Dataset entries
========================

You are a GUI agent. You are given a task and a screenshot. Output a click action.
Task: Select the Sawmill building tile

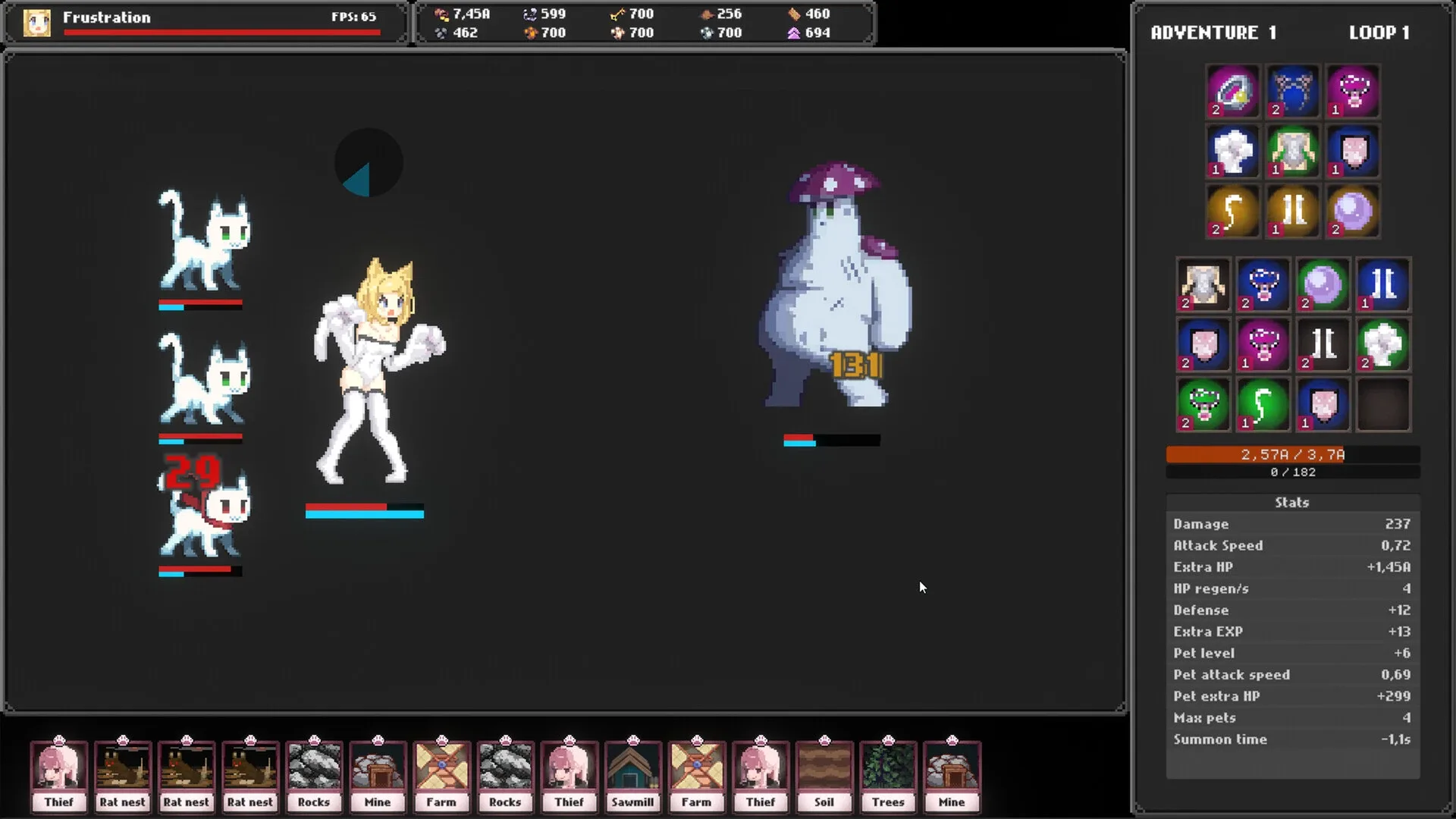(632, 775)
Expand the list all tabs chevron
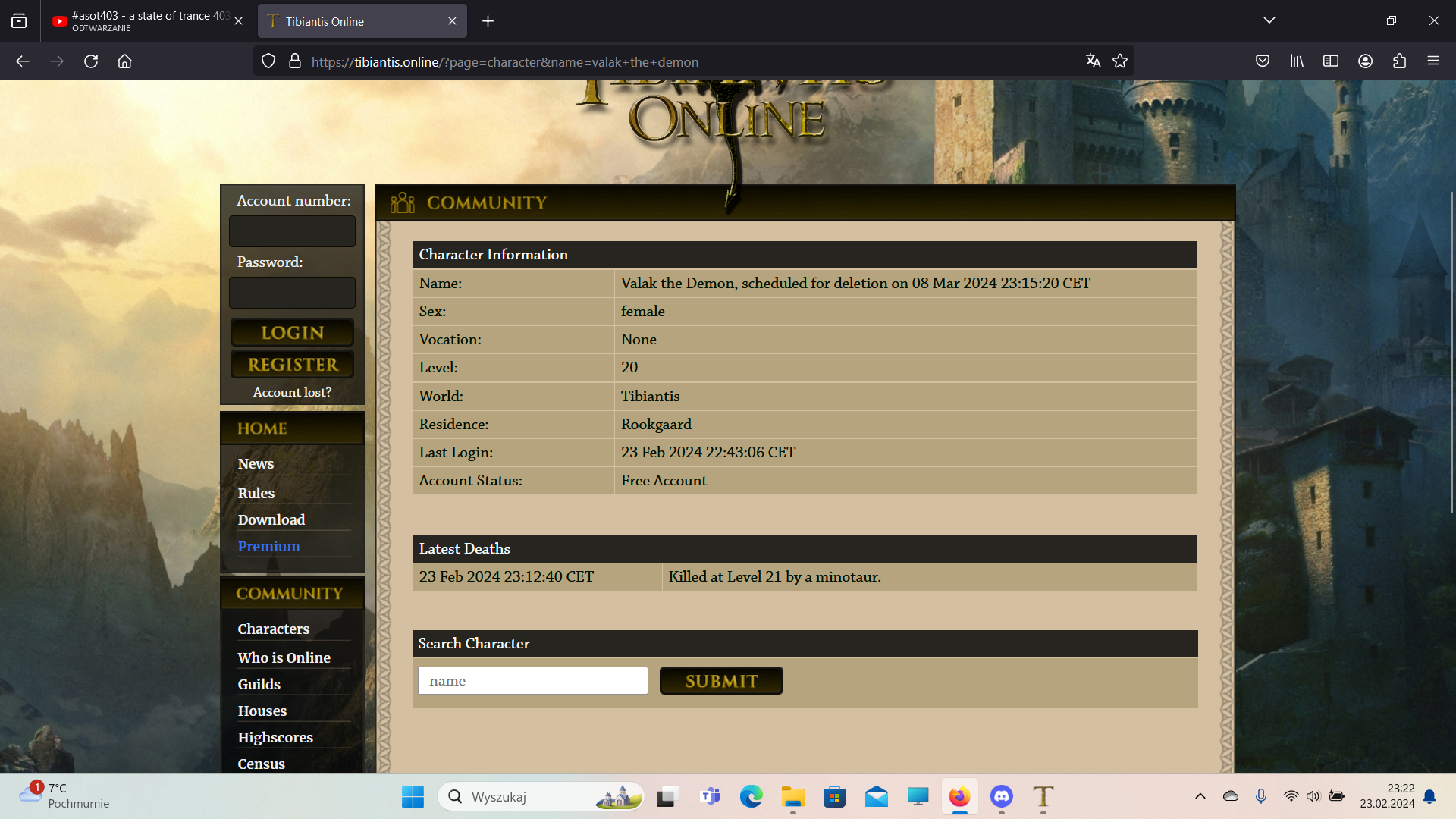1456x819 pixels. (1269, 20)
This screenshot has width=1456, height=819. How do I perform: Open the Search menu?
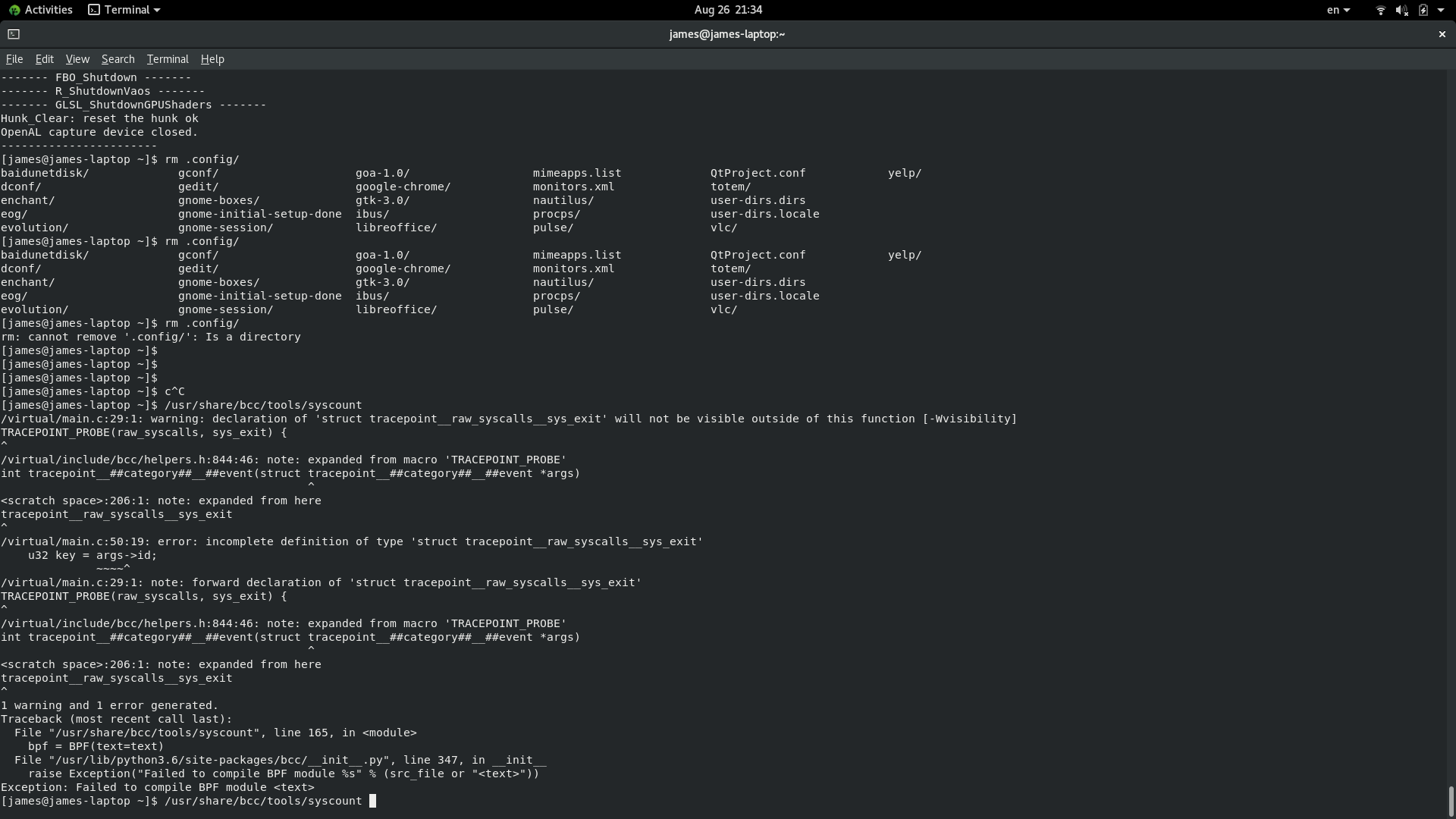118,59

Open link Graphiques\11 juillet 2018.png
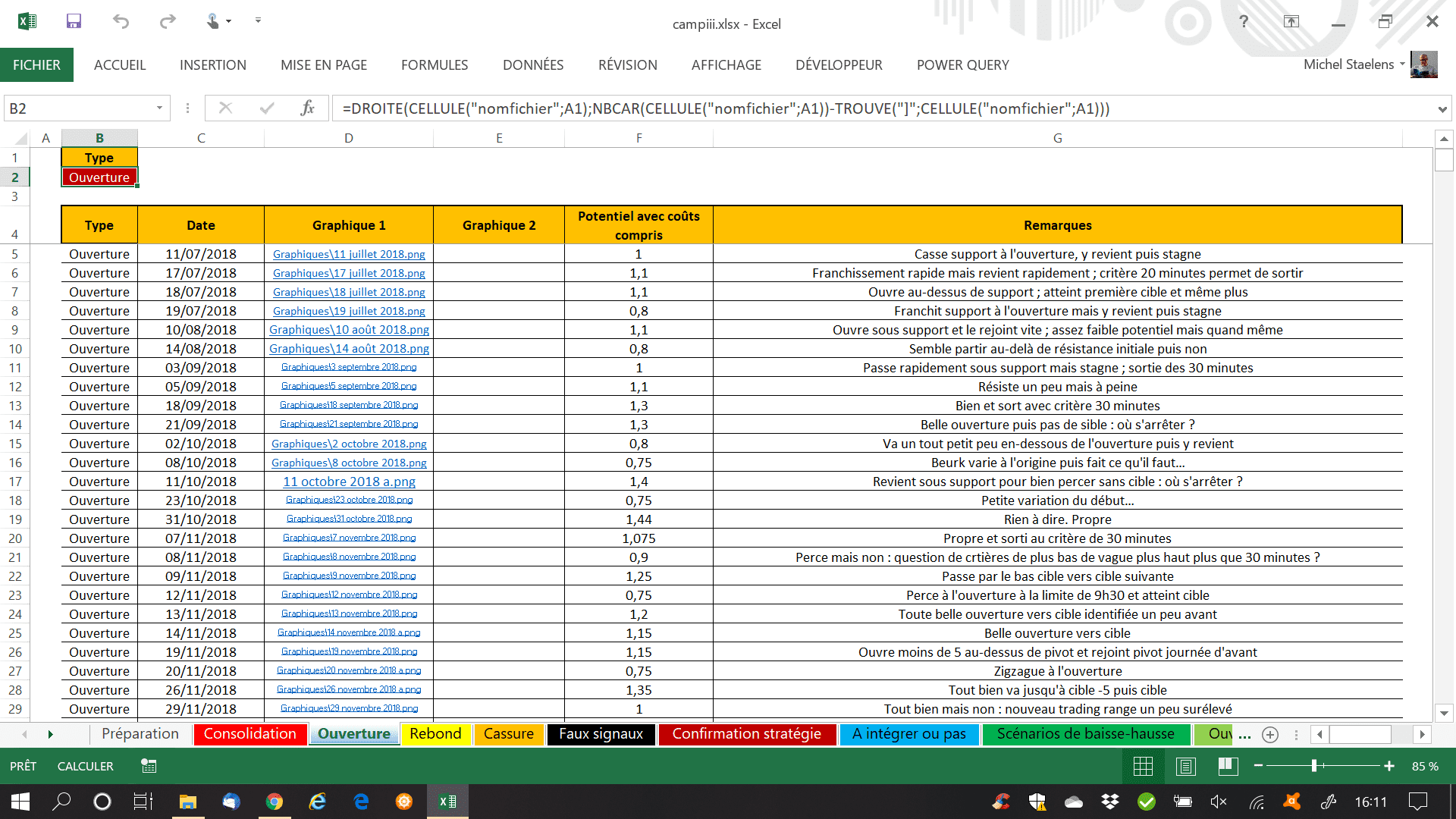349,254
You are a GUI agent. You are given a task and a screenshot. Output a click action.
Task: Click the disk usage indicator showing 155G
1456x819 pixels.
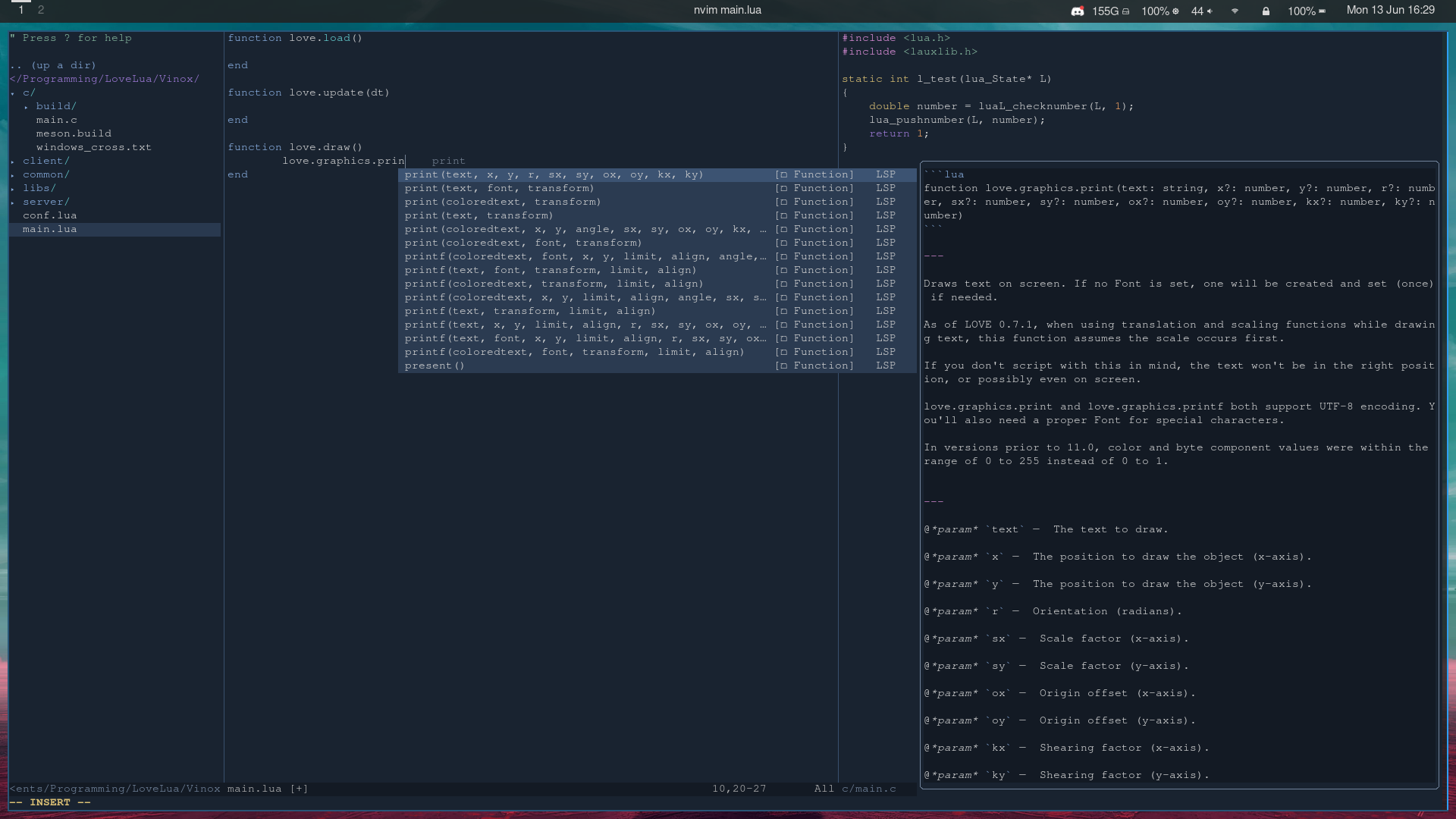click(1107, 11)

========================

» WORK INSTRUCTION:
Write out a verbatim copy of the lines from the line that contains "This screenshot has" through the end of the entries above; pictures are not copied.

» RESPONSE TO THE TASK:
This screenshot has width=1456, height=819. How do I perform: Open the Search menu?
118,59

Open link Graphiques\11 juillet 2018.png
349,254
You are a GUI agent. You are given a task and a screenshot. Output a click action.
Task: Click the disk usage indicator showing 155G
1456x819 pixels.
click(1107, 11)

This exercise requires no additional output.